Kleiner Perkins's optical kingmaker, Vinod Khosla, says the shakeout will be brutal but the market is huge

January 18, 2001

2 Min Read
Khosla: Optical Market's Still Huge

SAN FRANCISCO -- When you’ve been as successful as Vinod Khosla, it's easy to be optimistic, even in a down market.

Khosla, a venture capital partner at Kleiner Perkins Caufield & Byers, predicts carnage for most of the optical networking startups in existence today. But he still has a rosy outlook on the overall communications market, predicting that true growth hasn’t even started yet and that some companies will have market capitalizations that exceed the current market cap for the entire industry.

Khosla played to a packed house when he delivered the opening address at the CIBC World Markets metro optical networking conference held at the Ritz-Carlton hotel here Wednesday.

Khosla's major concern is the overcrowding of startups in the market, and the general similarity of their business plans.

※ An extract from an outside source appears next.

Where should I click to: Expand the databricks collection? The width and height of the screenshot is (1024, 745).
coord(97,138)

“It’s hard to tell what’s really going on with some of these companies,” said Khosla, who expects 95 percent of all current networking startups to fail. "There will be more losers than winners."

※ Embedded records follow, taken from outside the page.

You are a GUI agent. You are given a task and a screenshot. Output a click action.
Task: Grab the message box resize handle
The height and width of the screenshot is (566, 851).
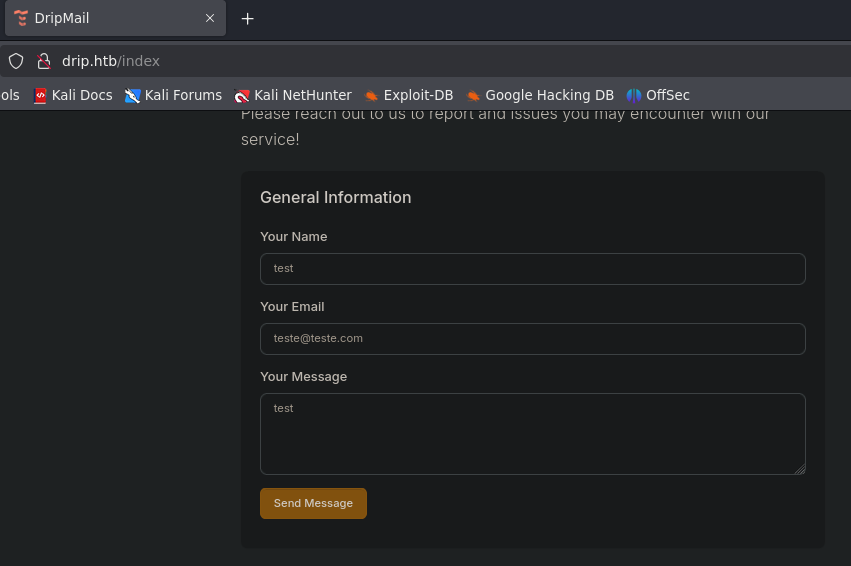pyautogui.click(x=800, y=469)
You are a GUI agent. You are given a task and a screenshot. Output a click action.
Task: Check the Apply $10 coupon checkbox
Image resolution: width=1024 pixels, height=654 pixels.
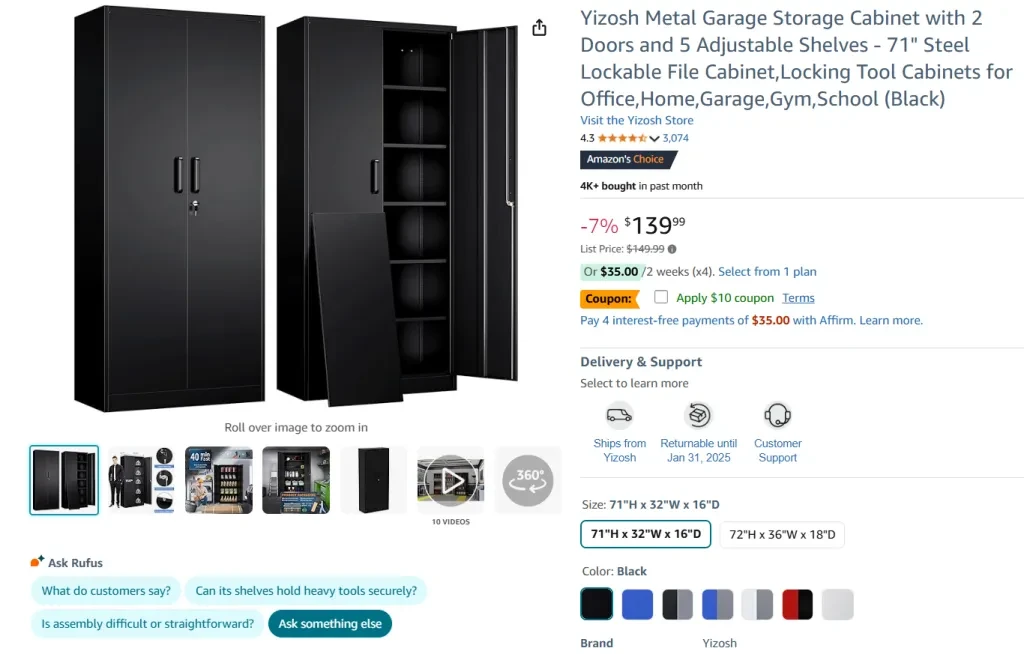[661, 297]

The rosy part of the picture is that the winners will be divvying up a much larger pie. Enterprise customers, he noted, aren’t slowing down on bandwidth purchases; and even though the capital markets are constraining spending by carriers, Khosla feels that in order to provide better services (and secure more revenues) those carriers will eventually need to buy the equipment that can deliver those features.

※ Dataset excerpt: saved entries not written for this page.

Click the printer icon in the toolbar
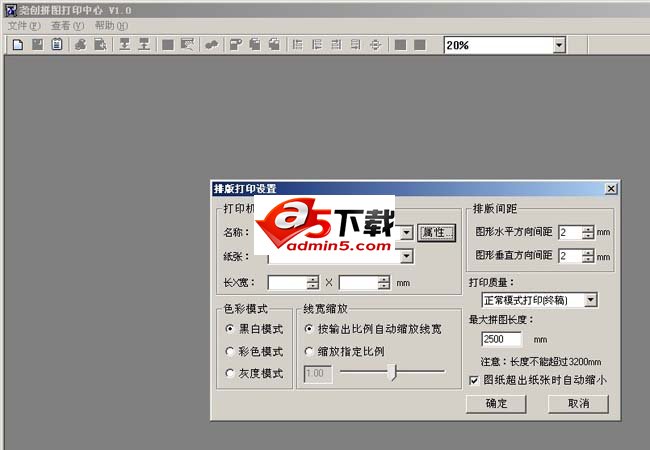The width and height of the screenshot is (650, 450). pos(79,45)
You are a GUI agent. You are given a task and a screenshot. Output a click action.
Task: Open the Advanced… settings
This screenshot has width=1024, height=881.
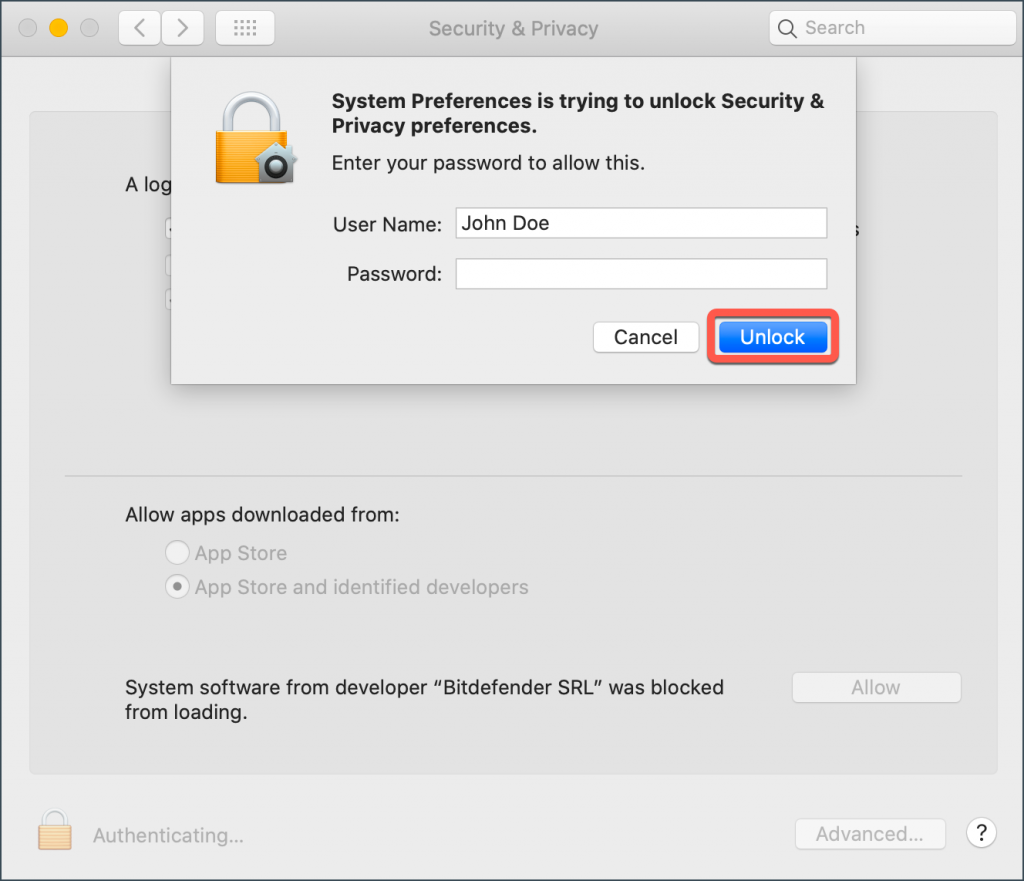click(870, 834)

“I would argue that we haven’t yet reached the real need for networking,” said Khosla, who's projecting that future rewards may be bigger than anything accomplished to date.

"I suspect we will see the first trillion-dollar market cap come out of this sector."

Of course, for investors (and customers), the trick is picking the companies that will win. And because Khosla has shown he knows how to do that, his advice was hastily scribbled down by many in attendance.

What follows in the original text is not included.